1) What is perspective?

Perspectives are appearances which travel into the eye and are then perceived by the beholder of the
eye, these appearances are known as realities.

2) What does Berger mean when he says that once all paintings were “part of their own place”?

Paintings were originally created in Records of the building’s interior life, the memory and history of
the original location of the painting.

3) How did the camera change this? What are the most important characteristics of painting in its new
condition?

4) What are Berger's arguments with each of the following?:

a. the National Gallery catalog + Leonardo painting

b. Bruegel's painting of Christ with the cross

c. Goya's The Third of May 1808 (Firing Squad painting)

d. Frans Hals' painting of the Governors and Women Regents of the Haarlem Almshouse

5) How does Berger say he plans to use the tool of image reproduction in the next three programs?
Episode 2:

6) What according to Berger always accompanies a woman even when she is alone?

7) What is a woman in the culture of European oil painters and patrons?

8) What does Berger say we will learn by looking at the conventions of European nude painting?

9) How do Adam and Eve fit in the story? Why does Berger include them? What does this story have
to do with the film's topic?

10) Explain Berger's concept of the spectator-owner.

11) Do you agree with Berger's argument about women in the European oil-painting tradition? In
three sentences, explain why or why not.
Episode 3:

12) What is the significance of the two films of concerts? What does Berger want us to see about
arguments that praise the sublime nature of art?

13) Why was the “solidity” of oil painting important in the European portrait tradition? How does
Berger connect this to the context of sixteenth century trans-Atlantic exploration and early European
colonialism?

14) All portraits say to the viewer, “I once existed and looked like this.” What do European oil
paintings say in addition to this? Explain the historical significance of Berger’s insight here. In other
words, what does he think changed in history to make European art do what he says it did in this
regard?

15) How does Berger use the tools of reproduction to make Gainsborough’s landscape portrait say what
he wants it to say? How does Berger reshape the image and its context to make his own argument?
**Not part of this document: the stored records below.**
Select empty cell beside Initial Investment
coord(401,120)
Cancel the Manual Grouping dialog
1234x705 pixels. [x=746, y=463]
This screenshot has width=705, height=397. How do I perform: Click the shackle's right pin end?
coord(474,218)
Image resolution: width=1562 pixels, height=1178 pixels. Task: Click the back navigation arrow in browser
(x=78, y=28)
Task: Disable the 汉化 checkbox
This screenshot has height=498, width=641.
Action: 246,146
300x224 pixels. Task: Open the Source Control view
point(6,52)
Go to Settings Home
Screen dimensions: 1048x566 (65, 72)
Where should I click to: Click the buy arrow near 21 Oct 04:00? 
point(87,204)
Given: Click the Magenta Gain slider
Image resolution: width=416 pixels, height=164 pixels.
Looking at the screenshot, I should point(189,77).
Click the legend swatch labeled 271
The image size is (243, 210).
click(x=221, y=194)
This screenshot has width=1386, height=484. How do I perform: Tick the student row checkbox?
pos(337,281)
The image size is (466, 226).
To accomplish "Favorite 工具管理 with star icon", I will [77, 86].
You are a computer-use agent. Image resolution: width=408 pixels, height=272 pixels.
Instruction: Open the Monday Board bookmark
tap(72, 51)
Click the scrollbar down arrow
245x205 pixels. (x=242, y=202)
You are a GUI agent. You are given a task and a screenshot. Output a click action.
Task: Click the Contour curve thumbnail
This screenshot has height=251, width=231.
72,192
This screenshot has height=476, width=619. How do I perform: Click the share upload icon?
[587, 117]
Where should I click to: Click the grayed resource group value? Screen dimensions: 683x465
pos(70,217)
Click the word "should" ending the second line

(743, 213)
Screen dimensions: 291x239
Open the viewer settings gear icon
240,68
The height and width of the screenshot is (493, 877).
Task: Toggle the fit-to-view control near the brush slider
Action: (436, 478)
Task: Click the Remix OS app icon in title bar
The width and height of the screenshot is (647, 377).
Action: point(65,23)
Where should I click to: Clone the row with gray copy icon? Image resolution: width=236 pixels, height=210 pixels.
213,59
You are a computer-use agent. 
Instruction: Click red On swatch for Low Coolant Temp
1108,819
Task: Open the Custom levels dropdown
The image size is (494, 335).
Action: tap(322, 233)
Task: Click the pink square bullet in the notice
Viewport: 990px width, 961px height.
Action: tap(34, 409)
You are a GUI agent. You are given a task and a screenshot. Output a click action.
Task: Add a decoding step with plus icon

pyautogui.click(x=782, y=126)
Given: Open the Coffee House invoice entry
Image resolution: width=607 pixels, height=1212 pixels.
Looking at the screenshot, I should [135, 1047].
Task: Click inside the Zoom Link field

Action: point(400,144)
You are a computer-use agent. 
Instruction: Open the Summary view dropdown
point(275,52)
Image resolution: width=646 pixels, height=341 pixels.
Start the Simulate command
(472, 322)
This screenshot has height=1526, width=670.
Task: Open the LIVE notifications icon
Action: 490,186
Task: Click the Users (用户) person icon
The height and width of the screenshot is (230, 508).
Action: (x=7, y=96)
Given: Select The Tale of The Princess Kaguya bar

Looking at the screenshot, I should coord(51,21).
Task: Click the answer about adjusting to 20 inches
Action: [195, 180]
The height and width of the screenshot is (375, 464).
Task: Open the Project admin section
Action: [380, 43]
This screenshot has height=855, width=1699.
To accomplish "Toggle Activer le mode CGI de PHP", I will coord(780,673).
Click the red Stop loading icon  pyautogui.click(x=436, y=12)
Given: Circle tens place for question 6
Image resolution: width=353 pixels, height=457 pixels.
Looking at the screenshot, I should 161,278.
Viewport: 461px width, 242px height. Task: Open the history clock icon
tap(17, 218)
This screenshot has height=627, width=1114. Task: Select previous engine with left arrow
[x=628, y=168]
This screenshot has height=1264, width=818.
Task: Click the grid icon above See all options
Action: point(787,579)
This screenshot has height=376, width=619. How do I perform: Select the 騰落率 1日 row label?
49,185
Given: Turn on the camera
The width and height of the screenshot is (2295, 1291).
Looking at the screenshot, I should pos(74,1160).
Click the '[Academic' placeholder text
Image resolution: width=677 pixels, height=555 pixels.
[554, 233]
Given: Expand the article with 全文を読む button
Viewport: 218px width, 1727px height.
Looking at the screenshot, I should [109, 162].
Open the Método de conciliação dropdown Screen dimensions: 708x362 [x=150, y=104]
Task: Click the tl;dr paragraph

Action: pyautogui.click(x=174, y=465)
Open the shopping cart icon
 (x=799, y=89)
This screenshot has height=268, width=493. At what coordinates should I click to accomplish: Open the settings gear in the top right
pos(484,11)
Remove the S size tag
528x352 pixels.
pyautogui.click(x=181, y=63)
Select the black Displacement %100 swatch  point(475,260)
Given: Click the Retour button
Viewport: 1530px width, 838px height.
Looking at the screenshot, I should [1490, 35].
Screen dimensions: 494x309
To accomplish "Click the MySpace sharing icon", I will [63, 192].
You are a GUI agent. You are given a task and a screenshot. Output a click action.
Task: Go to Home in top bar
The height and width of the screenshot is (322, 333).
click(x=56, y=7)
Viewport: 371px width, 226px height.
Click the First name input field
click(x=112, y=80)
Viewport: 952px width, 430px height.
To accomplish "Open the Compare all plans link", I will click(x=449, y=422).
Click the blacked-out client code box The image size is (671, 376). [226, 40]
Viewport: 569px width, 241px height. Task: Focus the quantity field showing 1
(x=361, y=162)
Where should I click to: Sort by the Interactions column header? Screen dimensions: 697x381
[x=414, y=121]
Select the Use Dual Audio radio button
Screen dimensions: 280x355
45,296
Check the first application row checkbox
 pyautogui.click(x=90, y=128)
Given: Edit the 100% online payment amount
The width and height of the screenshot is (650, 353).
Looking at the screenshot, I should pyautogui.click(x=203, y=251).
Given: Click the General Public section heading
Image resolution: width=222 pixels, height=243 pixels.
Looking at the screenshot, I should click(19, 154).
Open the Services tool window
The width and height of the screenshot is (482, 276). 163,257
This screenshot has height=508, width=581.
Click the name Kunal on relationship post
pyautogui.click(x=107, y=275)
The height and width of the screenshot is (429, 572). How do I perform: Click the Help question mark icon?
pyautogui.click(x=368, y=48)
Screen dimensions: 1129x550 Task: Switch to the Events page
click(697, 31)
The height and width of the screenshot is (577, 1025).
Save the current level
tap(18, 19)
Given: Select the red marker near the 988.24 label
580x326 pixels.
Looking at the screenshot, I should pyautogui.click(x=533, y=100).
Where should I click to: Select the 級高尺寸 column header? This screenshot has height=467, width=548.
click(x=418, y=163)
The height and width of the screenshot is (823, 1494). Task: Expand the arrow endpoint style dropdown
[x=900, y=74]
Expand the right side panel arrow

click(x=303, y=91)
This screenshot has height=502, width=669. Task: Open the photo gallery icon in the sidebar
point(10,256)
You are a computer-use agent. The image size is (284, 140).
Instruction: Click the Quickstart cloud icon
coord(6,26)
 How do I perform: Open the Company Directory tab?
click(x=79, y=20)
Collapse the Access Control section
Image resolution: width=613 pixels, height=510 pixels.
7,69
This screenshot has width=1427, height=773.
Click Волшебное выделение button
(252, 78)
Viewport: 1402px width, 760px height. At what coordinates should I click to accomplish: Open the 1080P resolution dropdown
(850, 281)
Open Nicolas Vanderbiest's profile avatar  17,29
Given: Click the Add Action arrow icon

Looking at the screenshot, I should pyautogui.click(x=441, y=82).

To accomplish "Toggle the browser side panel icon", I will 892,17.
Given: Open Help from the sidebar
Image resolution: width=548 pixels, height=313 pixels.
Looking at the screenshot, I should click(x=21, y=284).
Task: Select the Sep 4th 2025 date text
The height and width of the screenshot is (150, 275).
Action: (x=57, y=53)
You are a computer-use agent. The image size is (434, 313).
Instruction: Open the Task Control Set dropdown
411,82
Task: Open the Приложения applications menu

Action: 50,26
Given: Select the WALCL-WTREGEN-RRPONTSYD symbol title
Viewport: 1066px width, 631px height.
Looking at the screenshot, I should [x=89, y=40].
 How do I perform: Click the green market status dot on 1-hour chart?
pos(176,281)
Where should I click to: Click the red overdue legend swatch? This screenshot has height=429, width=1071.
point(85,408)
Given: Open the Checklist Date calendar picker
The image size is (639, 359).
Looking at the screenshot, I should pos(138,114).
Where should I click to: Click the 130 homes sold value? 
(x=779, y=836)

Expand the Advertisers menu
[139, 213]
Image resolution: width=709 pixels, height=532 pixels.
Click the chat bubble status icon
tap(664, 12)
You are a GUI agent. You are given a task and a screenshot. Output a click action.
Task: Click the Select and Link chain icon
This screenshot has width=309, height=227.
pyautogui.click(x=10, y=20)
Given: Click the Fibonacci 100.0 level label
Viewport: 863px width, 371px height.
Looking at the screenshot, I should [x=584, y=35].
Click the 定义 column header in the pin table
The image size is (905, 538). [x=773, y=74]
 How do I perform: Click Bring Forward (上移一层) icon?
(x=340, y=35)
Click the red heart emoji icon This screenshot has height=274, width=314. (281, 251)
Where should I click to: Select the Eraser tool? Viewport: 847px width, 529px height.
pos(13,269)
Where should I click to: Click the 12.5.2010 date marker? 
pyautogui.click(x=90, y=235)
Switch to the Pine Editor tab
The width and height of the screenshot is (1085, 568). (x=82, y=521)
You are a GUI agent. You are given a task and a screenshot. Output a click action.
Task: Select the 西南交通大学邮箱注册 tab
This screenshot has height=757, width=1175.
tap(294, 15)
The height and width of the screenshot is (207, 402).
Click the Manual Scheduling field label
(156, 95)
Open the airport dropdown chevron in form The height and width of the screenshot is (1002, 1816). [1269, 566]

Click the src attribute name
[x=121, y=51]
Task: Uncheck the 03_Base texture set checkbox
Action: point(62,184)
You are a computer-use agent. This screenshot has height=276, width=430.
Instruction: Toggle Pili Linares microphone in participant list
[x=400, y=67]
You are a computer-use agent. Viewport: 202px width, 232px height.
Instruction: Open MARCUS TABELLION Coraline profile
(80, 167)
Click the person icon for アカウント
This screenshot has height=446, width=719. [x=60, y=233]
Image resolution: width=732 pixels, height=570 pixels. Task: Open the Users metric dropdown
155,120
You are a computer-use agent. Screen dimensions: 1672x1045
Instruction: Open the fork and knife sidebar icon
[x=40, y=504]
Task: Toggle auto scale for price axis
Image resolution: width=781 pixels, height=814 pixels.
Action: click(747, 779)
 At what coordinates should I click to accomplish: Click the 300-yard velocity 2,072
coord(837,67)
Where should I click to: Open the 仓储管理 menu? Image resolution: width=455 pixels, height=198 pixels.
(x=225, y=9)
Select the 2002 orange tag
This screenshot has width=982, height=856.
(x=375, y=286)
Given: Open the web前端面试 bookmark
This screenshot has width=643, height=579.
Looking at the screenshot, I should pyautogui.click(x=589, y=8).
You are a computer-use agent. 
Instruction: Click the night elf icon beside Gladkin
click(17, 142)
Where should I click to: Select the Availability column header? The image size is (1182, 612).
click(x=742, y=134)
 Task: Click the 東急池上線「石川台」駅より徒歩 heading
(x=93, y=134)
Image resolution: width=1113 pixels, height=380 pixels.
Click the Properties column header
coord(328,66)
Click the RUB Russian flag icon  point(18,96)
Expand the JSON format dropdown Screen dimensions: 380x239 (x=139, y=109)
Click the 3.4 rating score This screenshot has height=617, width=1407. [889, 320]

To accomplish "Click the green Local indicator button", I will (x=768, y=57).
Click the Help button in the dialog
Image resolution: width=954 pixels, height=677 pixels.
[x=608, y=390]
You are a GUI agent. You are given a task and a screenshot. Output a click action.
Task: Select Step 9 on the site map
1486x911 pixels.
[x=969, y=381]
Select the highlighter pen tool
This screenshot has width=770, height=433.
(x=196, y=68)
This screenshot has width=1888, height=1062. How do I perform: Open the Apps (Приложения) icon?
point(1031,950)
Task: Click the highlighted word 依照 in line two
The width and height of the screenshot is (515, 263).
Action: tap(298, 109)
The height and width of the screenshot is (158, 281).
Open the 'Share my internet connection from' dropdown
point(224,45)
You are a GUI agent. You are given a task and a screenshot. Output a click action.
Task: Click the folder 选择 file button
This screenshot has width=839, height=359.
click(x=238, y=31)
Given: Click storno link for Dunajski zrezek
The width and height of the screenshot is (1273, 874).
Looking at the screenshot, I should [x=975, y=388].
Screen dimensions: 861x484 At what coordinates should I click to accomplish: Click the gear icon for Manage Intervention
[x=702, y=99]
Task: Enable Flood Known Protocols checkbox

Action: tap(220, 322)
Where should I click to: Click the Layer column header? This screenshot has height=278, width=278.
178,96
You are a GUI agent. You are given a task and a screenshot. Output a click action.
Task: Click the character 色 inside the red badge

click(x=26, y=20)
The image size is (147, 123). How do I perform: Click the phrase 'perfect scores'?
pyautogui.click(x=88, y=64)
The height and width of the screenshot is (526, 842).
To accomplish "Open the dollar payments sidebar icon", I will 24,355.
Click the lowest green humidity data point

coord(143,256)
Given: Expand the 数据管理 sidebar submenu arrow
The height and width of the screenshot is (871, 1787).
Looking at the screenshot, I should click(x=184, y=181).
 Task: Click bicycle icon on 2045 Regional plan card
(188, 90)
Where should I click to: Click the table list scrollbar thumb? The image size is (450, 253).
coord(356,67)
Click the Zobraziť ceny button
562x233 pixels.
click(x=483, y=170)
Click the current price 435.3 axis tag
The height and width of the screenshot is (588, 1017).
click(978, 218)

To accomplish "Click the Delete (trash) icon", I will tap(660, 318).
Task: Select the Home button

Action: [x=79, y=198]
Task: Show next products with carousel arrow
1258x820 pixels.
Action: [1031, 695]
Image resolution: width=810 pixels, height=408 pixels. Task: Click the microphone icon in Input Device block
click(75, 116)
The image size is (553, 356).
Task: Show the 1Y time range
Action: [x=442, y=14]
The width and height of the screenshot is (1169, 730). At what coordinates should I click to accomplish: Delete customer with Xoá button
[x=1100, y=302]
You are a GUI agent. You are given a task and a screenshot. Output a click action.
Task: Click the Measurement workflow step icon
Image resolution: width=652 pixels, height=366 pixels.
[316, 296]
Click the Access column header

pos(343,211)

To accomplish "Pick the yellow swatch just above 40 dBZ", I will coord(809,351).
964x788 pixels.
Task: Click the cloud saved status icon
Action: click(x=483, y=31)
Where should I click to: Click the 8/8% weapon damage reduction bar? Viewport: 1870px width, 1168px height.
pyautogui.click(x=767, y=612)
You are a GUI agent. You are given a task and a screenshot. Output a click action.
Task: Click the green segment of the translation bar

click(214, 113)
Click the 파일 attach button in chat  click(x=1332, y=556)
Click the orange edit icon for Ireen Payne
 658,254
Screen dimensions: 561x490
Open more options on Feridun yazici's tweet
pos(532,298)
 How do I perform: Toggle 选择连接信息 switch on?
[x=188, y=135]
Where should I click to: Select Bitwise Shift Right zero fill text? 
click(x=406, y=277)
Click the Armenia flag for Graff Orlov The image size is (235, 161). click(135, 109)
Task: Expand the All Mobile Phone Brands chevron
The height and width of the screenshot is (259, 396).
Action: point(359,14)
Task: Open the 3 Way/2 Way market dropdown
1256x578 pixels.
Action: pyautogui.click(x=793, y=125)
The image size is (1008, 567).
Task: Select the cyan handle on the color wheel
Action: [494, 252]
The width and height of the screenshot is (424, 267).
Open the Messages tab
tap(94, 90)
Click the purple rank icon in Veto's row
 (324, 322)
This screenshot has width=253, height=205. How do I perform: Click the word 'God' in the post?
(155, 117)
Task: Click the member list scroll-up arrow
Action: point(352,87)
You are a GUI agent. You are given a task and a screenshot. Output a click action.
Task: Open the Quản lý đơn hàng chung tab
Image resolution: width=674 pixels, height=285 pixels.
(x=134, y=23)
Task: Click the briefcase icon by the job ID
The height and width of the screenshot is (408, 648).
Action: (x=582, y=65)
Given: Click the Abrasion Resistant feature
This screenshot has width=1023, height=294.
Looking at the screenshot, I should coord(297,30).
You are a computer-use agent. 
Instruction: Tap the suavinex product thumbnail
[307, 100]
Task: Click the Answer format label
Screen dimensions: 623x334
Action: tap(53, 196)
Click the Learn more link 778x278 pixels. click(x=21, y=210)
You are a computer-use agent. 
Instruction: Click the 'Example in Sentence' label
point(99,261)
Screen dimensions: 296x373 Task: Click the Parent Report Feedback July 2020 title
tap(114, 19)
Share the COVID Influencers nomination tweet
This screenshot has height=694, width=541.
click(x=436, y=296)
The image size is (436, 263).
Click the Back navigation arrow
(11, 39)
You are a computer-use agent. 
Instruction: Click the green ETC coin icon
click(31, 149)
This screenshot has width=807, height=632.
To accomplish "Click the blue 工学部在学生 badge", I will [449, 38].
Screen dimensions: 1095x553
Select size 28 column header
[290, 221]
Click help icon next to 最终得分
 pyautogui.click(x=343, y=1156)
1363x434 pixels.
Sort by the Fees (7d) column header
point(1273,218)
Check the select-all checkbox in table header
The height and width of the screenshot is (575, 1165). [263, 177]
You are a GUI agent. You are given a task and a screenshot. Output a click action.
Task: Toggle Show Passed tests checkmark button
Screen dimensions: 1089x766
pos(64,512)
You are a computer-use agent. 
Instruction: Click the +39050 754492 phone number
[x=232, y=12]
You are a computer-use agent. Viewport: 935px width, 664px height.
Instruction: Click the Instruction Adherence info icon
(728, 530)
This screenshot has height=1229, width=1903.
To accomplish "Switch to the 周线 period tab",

Be
specific about the techniques he uses.

16) What has replaced the tradition of oil painting?

17) In 3-4 sentences answer Berger’s thesis question at the start of the episode: Where does the value of
painting come from?
Episode 4:

18) What is glamour? What emotion does glamour need to survive, and what does that have to do with
the historical development of democracy in societies?

19) What devices does publicity borrow from oil painting? List these [as Berger does].

20) Ponder the scene with the perfume factory conveyor belt? What does Berger say is the relationship
between this present and an imagined future?

21) Identify the three dreams offered by publicity:


a)

b)

c)

22) Why, eventually, are publicity images so bleak? What do they say about “us as we are?”

23) What do you think of Berger’s overall argument throughout the four-part series? Do you find his
argument convincing, or would you like to argue against all or some of it?

24) This series first aired in 1972 when Berger was not cognizant of the power over art that would
come with the age of digital reproduction and transmission. How would you update Berger’s argument
or challenge it given the new mediasphere of digital images and networked computer transmission?